Census Guarantees Its Workers Will Cheat and Cut Corners
In my view, the struggle over the deadline for the U.S. Census made it inevitable that field workers would falsify their reports, and that number crunchers will cut corners in the coming weeks to complete the work by December 31, the new(old) deadline for reporting the census results.
Before the pandemic, the 10 year U.S. Census was to be conducted entirely within 2020. Households received census forms to complete ahead of the April census date. After that April date, field workers were to fan out across the U.S. and interview anyone who had not voluntarily filed a census form. With the pandemic delaying the start of field work, the deadline to complete the field phase, July 31, was extended to October 31. The date for completing number crunching was extended from December to April 2021.
Alas, like so many things in 2020, politics intervened and Secretary of Labor Wilbur Ross, whose department conducts the census, decided to move up those dates, leaving less time for the field work and dramatically less time for the number crunching. Critics charged that his goal was to reduce the number of poor and people of color counted in the census, which would have the effect of giving them less representation in Congress and their locales smaller federal disbursements. He denied any political motivation.
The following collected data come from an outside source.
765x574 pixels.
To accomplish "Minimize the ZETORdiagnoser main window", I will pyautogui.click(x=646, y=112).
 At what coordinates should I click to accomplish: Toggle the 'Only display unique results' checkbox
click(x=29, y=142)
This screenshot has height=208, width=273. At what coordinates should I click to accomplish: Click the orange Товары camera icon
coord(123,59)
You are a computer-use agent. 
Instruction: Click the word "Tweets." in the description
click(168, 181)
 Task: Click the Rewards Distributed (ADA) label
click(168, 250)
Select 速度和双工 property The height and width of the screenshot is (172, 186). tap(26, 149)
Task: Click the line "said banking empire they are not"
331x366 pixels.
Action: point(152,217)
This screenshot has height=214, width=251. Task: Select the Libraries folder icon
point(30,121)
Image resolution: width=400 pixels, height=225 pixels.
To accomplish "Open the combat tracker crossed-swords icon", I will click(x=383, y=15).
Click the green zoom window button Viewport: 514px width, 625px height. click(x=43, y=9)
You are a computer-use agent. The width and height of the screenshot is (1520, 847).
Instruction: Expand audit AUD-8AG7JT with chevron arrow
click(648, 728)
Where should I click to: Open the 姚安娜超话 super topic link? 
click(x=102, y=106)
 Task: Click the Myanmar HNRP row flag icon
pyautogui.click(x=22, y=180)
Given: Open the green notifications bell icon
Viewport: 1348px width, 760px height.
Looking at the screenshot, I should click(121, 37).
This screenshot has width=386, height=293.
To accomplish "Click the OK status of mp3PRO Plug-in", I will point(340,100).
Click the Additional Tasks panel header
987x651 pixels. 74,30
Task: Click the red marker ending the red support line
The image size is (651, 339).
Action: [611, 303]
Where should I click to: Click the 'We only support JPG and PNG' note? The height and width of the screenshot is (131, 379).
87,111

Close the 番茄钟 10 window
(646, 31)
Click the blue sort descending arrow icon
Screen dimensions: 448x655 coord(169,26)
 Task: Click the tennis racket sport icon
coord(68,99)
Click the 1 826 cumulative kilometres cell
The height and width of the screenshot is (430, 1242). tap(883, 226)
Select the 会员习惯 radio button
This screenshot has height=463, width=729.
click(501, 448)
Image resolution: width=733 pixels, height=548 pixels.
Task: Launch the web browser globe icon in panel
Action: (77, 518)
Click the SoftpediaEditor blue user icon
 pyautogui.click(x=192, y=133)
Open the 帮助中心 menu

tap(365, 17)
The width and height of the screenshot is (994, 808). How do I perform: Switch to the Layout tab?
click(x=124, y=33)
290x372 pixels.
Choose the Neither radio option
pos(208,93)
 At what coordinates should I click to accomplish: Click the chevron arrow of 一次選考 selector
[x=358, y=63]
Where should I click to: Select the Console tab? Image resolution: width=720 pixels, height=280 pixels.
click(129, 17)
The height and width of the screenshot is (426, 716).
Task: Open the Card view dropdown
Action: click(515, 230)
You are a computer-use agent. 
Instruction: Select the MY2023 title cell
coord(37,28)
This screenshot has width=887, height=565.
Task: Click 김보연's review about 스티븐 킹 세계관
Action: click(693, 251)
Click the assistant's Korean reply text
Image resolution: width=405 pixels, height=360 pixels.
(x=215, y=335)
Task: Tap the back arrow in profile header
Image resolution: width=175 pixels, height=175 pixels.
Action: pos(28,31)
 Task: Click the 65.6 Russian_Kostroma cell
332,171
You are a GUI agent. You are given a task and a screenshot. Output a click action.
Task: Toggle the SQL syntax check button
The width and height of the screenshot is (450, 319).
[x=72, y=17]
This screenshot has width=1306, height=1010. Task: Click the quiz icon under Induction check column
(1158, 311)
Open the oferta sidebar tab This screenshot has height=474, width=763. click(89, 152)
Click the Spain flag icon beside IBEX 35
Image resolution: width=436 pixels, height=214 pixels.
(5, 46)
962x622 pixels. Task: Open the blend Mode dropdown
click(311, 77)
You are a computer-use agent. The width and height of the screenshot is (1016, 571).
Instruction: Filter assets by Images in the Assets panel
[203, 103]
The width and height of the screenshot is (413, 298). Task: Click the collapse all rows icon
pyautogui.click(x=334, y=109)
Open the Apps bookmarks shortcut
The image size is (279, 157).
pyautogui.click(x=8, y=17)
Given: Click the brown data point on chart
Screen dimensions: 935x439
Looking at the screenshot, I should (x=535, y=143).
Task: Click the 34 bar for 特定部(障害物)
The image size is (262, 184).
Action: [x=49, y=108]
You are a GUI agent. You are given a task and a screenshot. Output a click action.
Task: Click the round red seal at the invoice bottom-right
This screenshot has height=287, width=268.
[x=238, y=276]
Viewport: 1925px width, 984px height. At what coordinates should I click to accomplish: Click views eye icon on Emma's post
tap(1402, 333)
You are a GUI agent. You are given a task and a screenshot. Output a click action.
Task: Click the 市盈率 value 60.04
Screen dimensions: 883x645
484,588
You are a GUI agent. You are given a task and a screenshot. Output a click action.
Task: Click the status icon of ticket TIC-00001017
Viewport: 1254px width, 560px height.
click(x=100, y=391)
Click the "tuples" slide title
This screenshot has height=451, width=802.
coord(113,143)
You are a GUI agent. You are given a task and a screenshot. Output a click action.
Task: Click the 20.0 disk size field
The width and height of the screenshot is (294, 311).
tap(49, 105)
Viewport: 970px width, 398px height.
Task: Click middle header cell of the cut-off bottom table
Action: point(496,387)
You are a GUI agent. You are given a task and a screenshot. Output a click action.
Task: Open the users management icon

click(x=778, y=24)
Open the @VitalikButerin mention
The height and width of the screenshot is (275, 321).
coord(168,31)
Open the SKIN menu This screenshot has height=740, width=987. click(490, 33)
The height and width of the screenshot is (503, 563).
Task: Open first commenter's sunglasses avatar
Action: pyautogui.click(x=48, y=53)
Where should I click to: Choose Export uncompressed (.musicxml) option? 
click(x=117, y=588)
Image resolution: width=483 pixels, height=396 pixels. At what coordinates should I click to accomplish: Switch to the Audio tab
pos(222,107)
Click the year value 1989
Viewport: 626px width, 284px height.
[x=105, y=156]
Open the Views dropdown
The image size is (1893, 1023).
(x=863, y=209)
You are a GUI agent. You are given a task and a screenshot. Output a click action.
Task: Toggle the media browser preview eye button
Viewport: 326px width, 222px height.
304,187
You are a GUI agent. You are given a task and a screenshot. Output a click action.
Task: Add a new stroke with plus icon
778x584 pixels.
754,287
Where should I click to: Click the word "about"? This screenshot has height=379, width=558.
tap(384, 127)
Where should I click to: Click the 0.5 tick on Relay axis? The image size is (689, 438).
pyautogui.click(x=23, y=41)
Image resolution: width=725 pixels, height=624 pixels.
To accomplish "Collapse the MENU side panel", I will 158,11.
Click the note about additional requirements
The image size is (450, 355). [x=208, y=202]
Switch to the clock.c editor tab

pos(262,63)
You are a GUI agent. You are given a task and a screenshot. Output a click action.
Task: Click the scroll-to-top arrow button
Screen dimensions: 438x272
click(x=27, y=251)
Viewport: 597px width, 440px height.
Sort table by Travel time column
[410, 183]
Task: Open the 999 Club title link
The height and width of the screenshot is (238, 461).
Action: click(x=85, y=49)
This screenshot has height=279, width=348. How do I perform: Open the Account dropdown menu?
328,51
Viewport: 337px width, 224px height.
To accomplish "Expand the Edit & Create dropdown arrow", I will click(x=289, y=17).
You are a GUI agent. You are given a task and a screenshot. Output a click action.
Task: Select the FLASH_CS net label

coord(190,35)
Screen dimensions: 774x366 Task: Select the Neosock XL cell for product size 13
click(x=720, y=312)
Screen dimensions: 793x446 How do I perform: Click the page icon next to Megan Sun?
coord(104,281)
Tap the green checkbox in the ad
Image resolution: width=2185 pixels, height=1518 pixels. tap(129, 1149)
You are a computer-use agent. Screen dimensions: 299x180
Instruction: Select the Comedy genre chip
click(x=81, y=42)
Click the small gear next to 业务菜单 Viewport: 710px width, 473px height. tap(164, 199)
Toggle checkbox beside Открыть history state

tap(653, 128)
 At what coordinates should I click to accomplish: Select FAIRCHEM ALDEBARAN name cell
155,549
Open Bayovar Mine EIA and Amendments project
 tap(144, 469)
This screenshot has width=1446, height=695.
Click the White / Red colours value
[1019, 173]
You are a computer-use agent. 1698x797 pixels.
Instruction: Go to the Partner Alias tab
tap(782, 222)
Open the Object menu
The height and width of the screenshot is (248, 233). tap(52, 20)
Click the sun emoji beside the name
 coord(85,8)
Ross wanted to end field work in September and restore the December 31 date for completing all number crunching. Conflicting legal challenges and rulings left the fieldwork to be completed early in October and the entire census by December 31.
Already there are reports that the field workers, pressed by impossible deadlines, falsified their reports. In at least four states, some households were contacted only once but marked twice. In other cases, they were marked “refused to answer questions” when the census worker had never been to the home. In yet other cases, field workers simply estimated the number of people living in housing unit. Supervisors were accused of pressuring census workers to cheat in these ways so they could “close cases” and complete their work on time.
Now reports of anomalies are challenging the plan to complete the number crunching phase by December 31. Certainly the pressures on the statisticians doing this work will be as great as the pressures on the field staff. Any measure of ethics risk would predict that corners will be cut and numbers fudged if the December 31 is to be met.